The hxt (Haskell Xml Toolkit) has a lot of pieces, and includes and XPath parser, so I looked at it first. But like XSLT, hxt seems geared towards XML processing - not editing. It has tools for applying an translation recursively through a tree, but that requires finding an element based on a predicate on the element, not based on it's location within the document. hxt does let you extract elements based on location, but I don't see how to put the original document back together again. Maybe I'm missing something.

Then I noticed that the xml package (sometimes referred to as xml-light) has a Cursor written for it! So all I need to do is navigate the cursor down to where I need it, apply the update function and then I'm done. That's declarative enough for me.

There were two problems with this:
  1. A lot of the cursor manipulation functions return maybe types
  2. I didn't feel comfortable composing functions on cursors - if a sub-function goes off the deep end it could have left the cursor anywhere in the document DOM

So I did what any other Haskell programmer would do - I wrote my own XML editing monad to fix and then encapsulate the problems above.
> data Update a = ...

The Update type has instances for Monad, Functor, and Applicative - and to handle the failing traversal functions it has instances for Alternative and MonadPlus.

It has the primitive operations:

> runUpdate :: Cursor -> Update a -> Maybe (a, Cursor)

> perform :: (Cursor -> Maybe Cursor) -> Update ()

> asks :: (Cursor -> a) -> Update a

These are used to wrap up all of the functions from Text.XML.Light.Cursor in a straightforward way.

To give me more control over the composition of cursor update there are also the following primitives:

> sandbox :: Update a -> Update a

> run :: Update a -> Update ()

The function 'sandbox' executes the passed in action, but contains it to the current scope of the cursor - the action may not access the parent or siblings of the current node. In addition, the cursor is returned to its current position regardless of where the passed in action left it.

The function 'run' is the same as 'sandbox' - except that if the passed action fails we pretend that nothing happened.
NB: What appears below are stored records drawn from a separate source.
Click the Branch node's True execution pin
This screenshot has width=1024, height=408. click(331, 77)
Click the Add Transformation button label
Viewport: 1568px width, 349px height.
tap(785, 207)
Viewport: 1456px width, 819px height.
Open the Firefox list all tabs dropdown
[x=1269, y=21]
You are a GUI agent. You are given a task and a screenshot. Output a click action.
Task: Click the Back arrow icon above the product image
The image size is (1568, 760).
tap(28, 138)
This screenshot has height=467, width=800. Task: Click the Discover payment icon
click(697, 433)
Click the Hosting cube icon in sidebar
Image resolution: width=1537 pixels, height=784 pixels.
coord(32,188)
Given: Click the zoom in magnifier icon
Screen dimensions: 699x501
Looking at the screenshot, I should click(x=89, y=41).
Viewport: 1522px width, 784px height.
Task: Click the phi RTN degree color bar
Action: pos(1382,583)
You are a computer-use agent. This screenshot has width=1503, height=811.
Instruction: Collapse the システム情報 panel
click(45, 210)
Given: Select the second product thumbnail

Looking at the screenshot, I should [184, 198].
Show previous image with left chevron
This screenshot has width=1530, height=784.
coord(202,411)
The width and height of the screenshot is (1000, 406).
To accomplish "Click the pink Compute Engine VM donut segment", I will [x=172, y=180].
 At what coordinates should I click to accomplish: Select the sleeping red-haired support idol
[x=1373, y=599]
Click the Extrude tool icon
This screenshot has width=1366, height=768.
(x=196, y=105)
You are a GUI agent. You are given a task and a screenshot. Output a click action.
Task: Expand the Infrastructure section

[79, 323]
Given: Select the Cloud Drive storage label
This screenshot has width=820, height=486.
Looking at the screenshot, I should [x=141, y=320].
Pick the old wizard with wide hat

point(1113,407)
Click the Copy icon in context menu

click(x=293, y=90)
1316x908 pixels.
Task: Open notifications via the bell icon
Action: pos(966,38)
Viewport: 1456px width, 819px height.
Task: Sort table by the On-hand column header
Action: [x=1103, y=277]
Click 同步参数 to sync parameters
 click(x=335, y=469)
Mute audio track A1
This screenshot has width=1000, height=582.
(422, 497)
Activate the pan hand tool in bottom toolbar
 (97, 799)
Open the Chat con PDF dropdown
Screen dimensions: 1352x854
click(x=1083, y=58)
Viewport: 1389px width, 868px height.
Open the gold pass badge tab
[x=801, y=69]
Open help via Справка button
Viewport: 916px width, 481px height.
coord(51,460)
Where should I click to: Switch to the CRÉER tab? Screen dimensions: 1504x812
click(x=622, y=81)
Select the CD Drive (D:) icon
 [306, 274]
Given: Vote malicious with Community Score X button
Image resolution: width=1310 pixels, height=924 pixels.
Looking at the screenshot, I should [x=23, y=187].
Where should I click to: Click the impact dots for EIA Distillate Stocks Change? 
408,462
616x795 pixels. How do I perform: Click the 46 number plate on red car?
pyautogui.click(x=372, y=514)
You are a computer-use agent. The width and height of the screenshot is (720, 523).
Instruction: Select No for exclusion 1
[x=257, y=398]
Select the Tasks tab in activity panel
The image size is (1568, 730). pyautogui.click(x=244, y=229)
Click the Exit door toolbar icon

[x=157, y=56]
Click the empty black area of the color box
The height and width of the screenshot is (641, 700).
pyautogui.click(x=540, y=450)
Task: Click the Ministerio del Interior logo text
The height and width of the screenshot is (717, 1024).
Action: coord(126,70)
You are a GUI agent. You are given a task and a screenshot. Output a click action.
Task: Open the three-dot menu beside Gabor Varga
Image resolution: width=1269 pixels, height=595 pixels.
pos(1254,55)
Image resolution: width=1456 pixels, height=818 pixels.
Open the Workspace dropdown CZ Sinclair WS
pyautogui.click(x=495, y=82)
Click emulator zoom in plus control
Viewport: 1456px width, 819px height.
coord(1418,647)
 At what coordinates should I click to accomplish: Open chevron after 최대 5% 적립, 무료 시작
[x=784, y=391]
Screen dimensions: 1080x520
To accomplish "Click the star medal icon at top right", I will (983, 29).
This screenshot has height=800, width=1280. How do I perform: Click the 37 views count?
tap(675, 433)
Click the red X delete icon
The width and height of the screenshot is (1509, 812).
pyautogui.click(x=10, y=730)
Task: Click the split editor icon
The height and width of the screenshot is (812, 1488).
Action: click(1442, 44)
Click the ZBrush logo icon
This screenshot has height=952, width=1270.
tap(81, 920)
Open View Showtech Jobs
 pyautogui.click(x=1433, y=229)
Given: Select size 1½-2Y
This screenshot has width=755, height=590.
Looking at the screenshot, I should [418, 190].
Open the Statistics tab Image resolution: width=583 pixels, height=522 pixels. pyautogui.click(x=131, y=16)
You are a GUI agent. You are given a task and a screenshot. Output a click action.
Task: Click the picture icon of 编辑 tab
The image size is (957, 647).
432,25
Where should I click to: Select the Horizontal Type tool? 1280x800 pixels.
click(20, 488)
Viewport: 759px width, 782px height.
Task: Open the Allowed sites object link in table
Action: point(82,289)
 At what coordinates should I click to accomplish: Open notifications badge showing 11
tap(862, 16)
So go nuts - you can now declare edits and traversals without worrying about how to fit them in to the bigger picture. We have combinators for that.

Am I off the deep end with this? Are there other tools on Hackage I should be using?

3 comments:

lpsmith said...

Sounds neat! However, is this show and tell, or just tell?

Antoine said...

Hah hah ... I can show too. Let me get a link to hpaste in the article.

mightybyte said...

FYI: The Hexpat XML library also has a cursor interface. It was actually ported from the xml package.